**TASK TO CARRY OUT:** The response should consist only of the lines from the one with "You are a computer-use" to the end of the data below, copied exactly and without pictures.

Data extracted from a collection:
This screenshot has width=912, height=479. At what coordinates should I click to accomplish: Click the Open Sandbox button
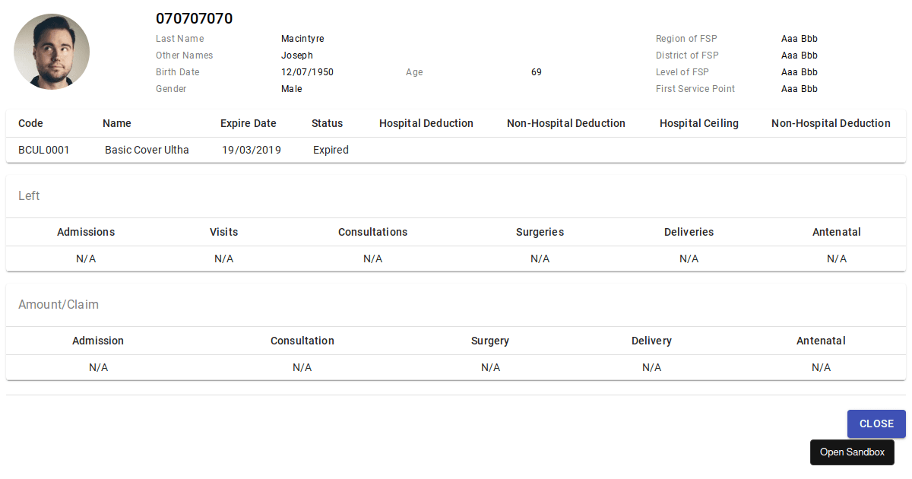click(x=852, y=452)
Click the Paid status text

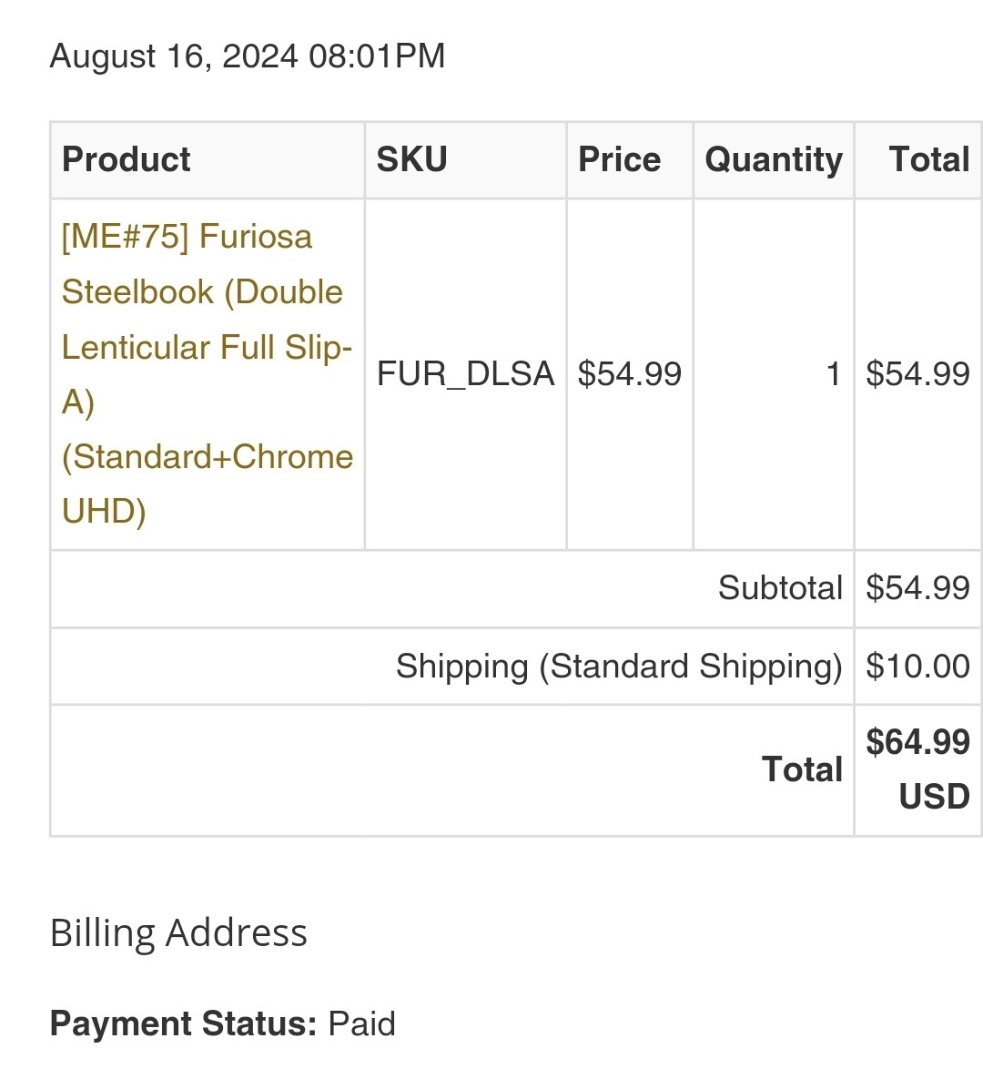click(361, 1023)
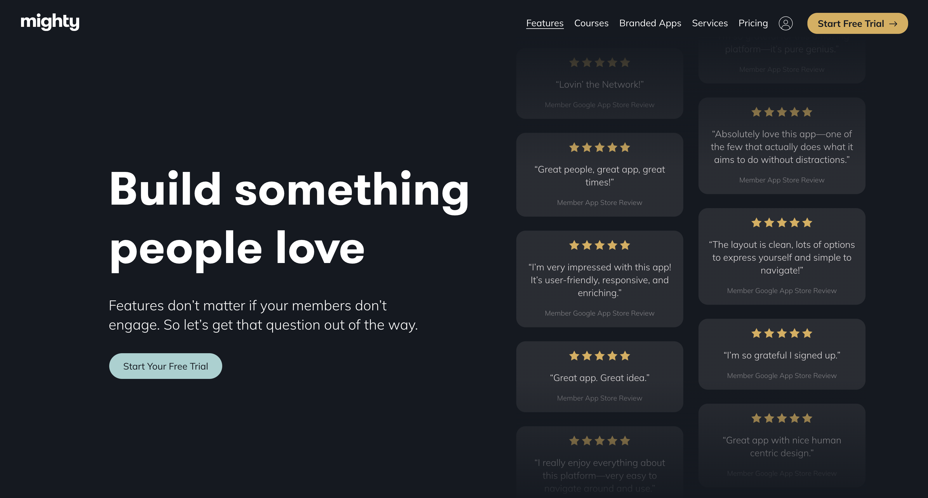Viewport: 928px width, 498px height.
Task: Click the Start Your Free Trial button
Action: (x=165, y=365)
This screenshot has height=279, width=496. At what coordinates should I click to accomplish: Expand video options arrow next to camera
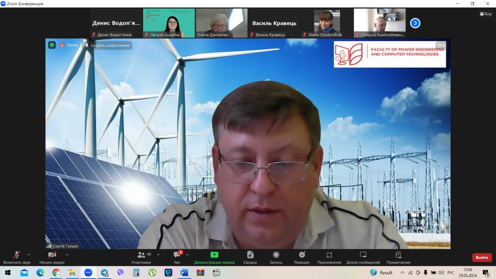(67, 255)
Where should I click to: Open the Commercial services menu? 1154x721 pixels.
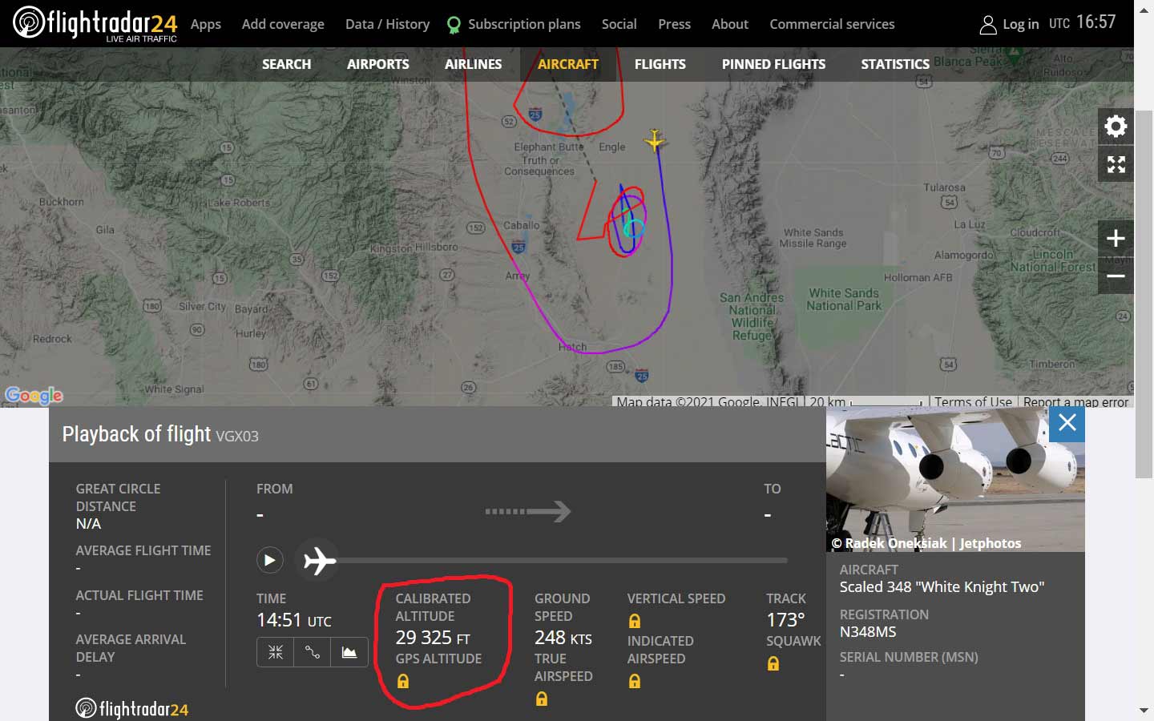[832, 24]
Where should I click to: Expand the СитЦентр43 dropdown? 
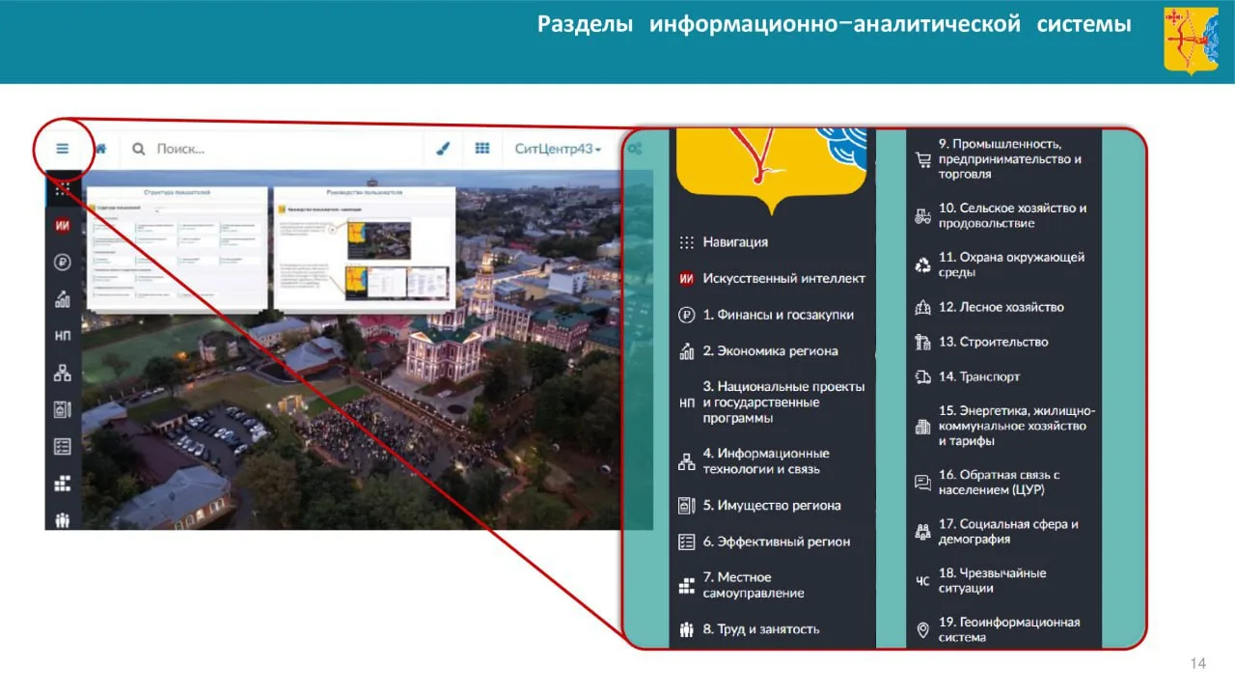click(558, 149)
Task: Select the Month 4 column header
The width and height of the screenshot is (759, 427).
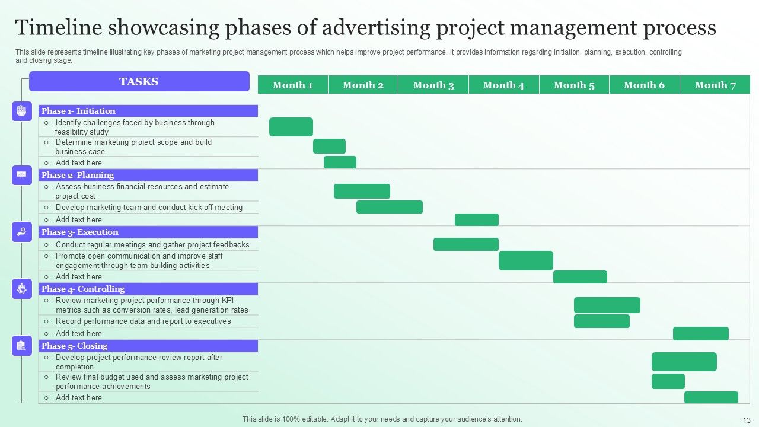Action: (x=503, y=85)
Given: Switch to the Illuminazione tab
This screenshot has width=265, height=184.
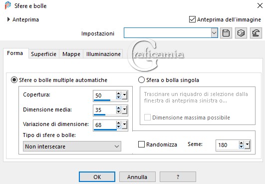Looking at the screenshot, I should tap(103, 54).
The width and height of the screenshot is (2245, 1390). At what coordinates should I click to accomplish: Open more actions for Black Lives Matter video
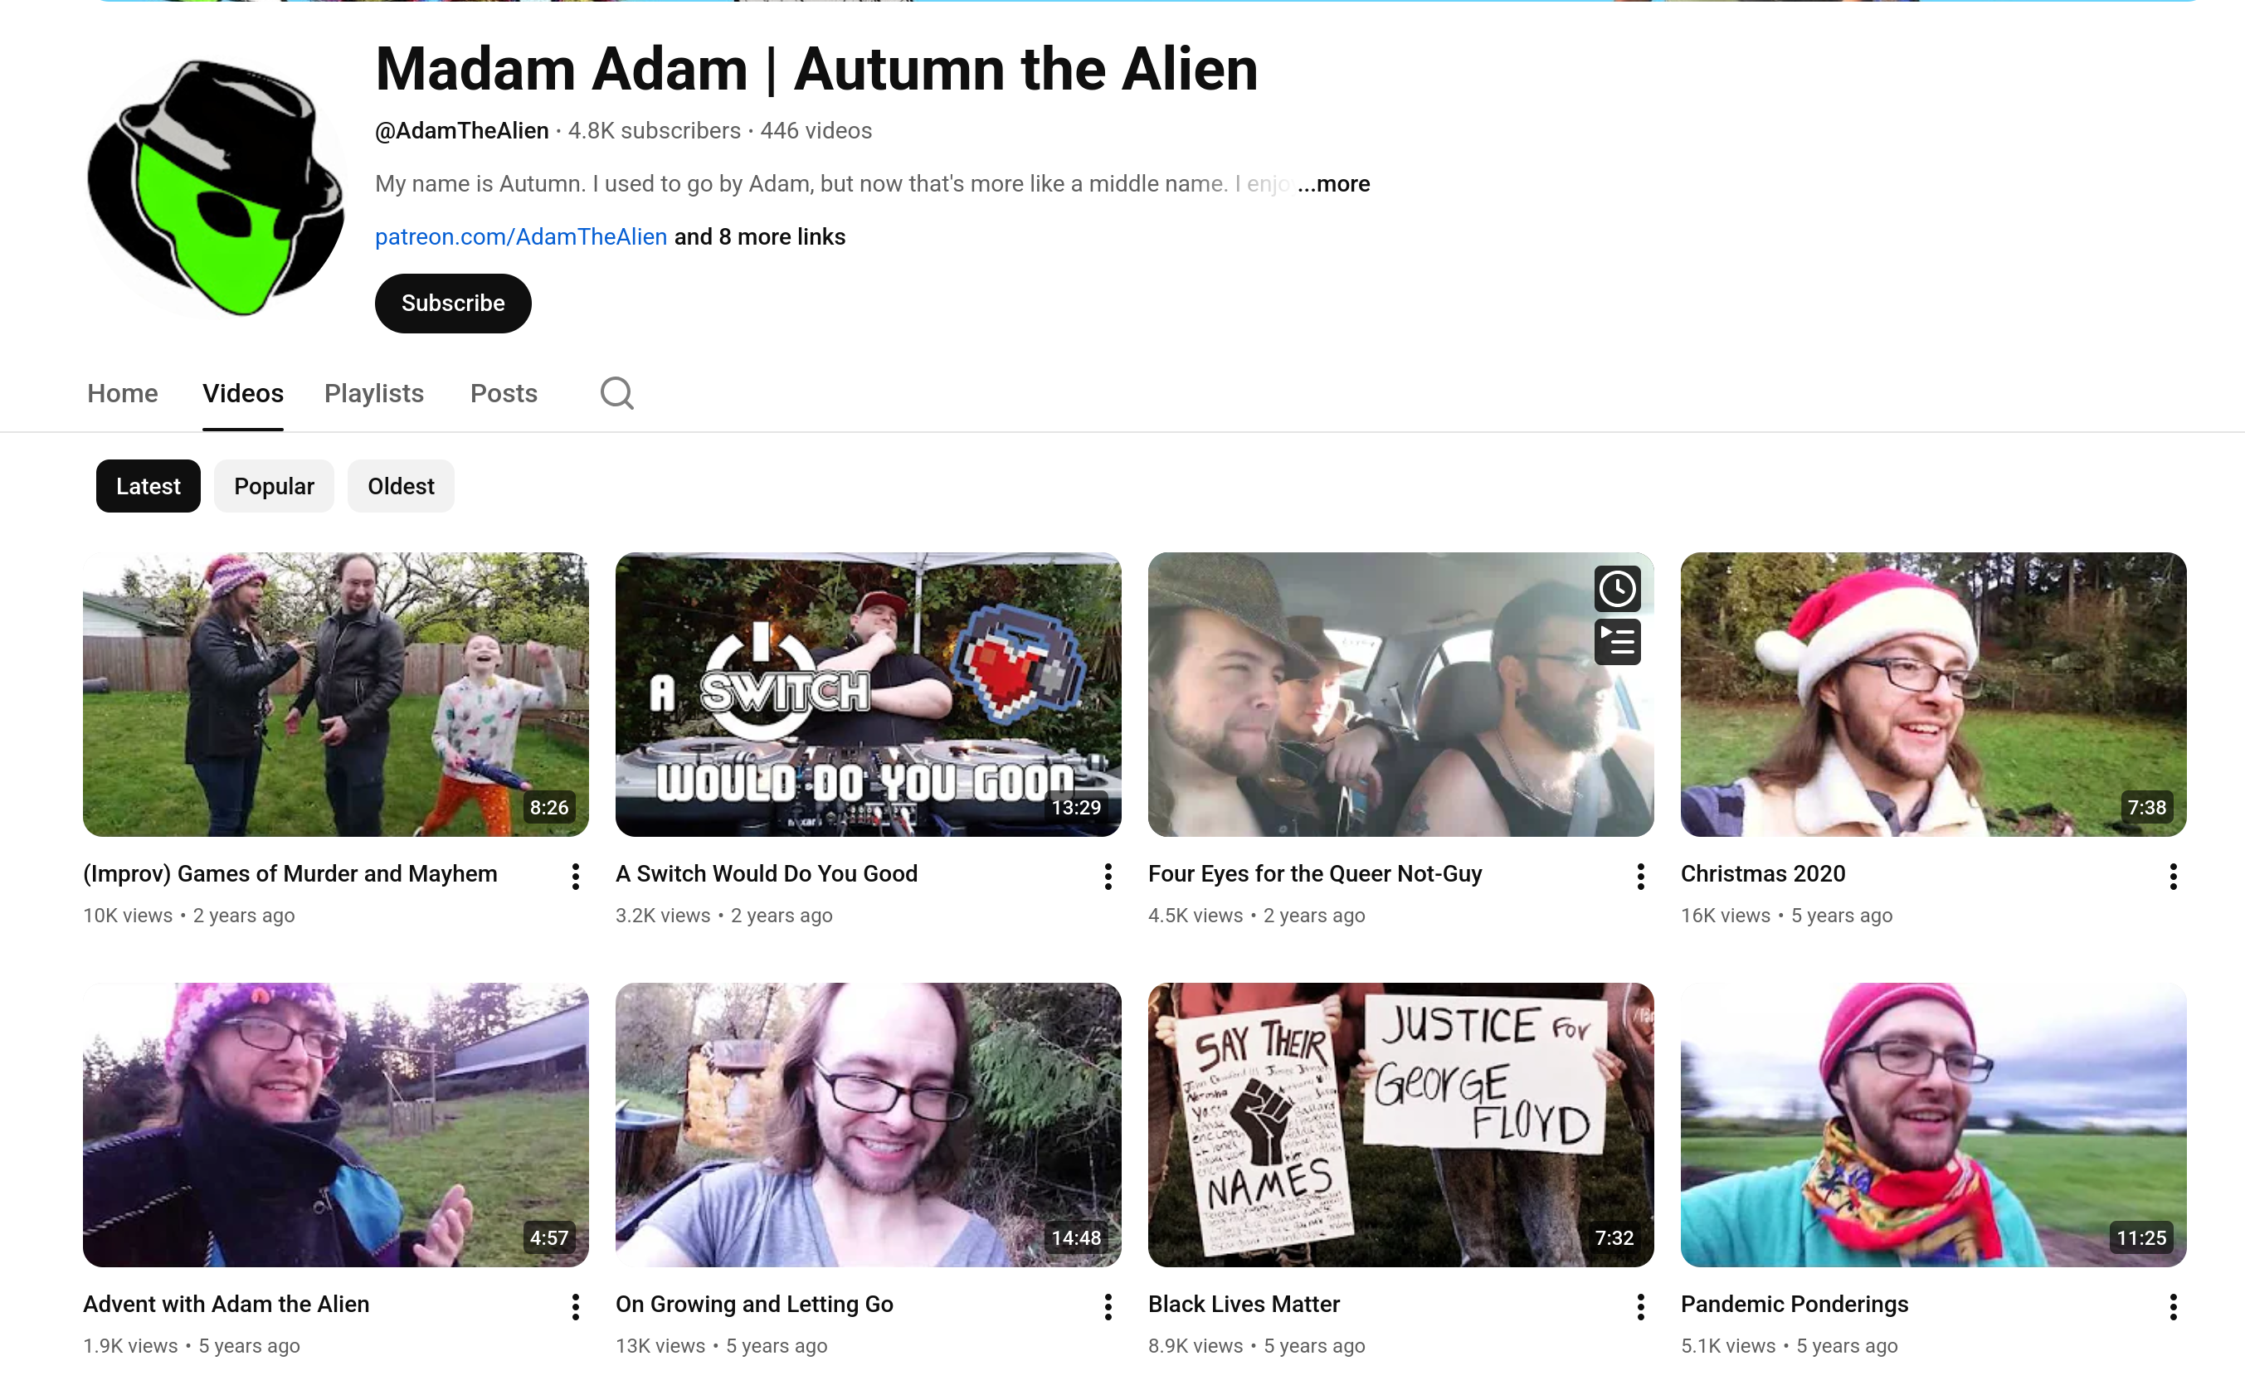pyautogui.click(x=1641, y=1306)
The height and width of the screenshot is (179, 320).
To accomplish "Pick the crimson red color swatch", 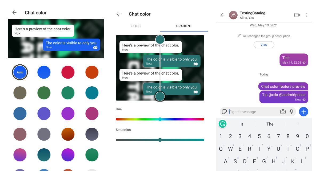I will (68, 72).
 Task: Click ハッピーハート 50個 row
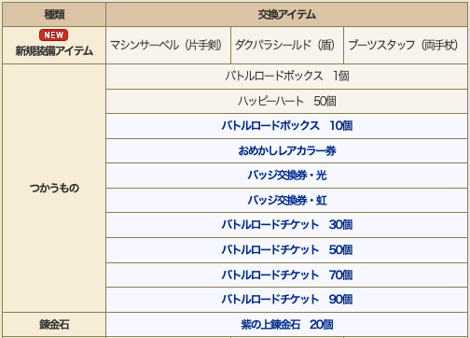[x=287, y=102]
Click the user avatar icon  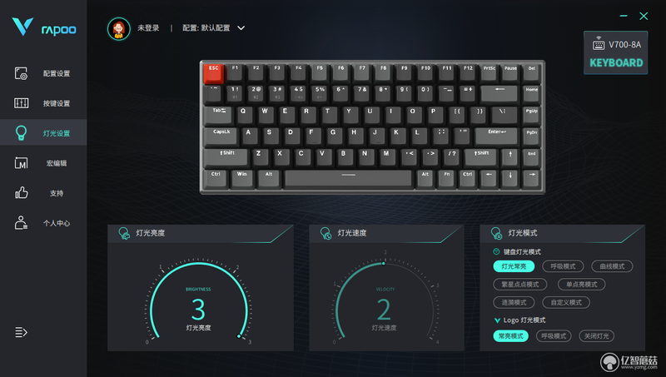(x=118, y=28)
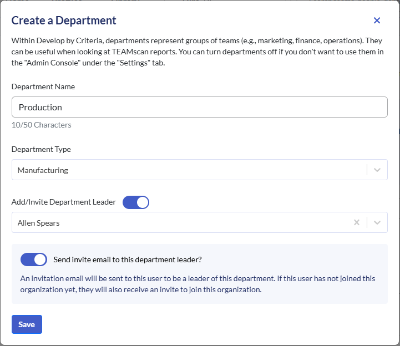Expand the Department Type chevron arrow
Screen dimensions: 400x346
[x=377, y=170]
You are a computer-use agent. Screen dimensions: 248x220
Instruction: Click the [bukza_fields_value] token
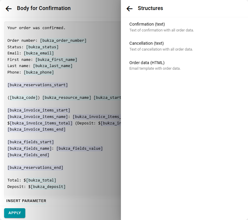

**EXERCISE RESULT:**
You are a computer-use agent. Screen dimensions: 248x220
Instruction: Click the [bukza_fields_value] token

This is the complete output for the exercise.